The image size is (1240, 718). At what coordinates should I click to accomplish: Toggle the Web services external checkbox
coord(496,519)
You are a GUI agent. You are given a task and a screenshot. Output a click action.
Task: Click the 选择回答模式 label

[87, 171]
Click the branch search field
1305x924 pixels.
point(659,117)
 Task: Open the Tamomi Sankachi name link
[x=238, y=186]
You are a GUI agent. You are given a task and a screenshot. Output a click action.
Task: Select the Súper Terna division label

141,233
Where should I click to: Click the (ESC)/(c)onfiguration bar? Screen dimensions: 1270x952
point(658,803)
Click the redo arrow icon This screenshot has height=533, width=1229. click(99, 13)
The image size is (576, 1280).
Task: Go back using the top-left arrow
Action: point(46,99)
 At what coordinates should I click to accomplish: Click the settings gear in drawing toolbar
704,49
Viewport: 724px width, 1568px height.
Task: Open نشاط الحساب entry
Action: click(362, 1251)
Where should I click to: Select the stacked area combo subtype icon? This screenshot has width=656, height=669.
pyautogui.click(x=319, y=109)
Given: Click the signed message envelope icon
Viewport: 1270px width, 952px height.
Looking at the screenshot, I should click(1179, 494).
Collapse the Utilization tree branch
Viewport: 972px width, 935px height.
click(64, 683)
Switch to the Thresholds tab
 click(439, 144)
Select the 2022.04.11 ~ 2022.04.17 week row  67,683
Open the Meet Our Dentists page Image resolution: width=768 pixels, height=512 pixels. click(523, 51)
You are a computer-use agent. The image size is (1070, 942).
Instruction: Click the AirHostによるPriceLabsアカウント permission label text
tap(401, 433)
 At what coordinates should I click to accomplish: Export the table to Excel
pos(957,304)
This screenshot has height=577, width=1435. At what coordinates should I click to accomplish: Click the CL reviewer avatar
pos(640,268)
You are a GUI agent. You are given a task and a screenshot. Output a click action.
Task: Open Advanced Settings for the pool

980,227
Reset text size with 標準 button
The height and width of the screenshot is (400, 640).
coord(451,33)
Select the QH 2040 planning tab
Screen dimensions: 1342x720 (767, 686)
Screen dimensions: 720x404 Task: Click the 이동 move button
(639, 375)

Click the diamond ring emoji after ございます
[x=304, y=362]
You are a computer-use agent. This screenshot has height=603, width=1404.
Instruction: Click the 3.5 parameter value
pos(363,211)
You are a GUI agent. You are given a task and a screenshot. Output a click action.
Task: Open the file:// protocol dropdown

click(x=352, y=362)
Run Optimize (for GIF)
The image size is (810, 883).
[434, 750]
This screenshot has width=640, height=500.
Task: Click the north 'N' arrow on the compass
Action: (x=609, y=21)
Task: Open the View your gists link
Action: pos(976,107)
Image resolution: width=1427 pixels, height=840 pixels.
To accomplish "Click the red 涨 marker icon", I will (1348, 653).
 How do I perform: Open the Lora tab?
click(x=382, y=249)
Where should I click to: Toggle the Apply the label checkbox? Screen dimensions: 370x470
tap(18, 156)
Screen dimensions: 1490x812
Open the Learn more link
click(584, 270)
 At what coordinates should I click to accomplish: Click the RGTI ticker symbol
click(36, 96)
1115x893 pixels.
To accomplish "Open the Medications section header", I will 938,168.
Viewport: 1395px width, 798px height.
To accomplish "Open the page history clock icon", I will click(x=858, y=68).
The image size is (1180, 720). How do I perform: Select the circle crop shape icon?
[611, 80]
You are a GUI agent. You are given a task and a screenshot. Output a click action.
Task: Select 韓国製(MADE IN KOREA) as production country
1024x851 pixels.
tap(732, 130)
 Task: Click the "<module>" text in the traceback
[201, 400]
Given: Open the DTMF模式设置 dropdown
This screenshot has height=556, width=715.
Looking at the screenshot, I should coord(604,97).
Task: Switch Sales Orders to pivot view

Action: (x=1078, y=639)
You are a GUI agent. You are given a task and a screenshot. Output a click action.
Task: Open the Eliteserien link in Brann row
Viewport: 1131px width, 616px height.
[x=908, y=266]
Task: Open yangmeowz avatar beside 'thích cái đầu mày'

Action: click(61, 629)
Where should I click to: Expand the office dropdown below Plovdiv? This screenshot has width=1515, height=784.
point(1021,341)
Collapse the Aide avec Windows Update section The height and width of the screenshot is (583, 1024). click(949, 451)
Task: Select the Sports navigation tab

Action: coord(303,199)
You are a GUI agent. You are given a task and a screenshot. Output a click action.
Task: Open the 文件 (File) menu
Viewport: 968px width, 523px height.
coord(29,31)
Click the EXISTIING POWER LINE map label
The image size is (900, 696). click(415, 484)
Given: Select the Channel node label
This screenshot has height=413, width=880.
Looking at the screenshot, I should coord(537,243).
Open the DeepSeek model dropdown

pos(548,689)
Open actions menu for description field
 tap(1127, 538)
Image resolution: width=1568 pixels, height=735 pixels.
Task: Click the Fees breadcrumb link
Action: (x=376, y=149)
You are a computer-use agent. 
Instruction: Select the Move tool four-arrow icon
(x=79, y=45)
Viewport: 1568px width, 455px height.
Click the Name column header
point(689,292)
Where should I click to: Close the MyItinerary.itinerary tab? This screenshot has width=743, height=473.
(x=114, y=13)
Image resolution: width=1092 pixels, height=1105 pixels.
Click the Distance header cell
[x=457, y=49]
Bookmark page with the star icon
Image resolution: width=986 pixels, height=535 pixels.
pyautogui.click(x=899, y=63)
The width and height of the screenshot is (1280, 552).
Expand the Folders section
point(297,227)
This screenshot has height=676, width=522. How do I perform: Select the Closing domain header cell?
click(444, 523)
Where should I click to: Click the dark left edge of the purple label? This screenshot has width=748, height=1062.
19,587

■ Exercise ■
Take every line above that includes "computer" and list it.

■ Solution to the problem ■
You are a computer-use agent. The image size is (1070, 942).
You are a computer-use agent. This screenshot has height=603, width=1404.
You are a computer-use agent. 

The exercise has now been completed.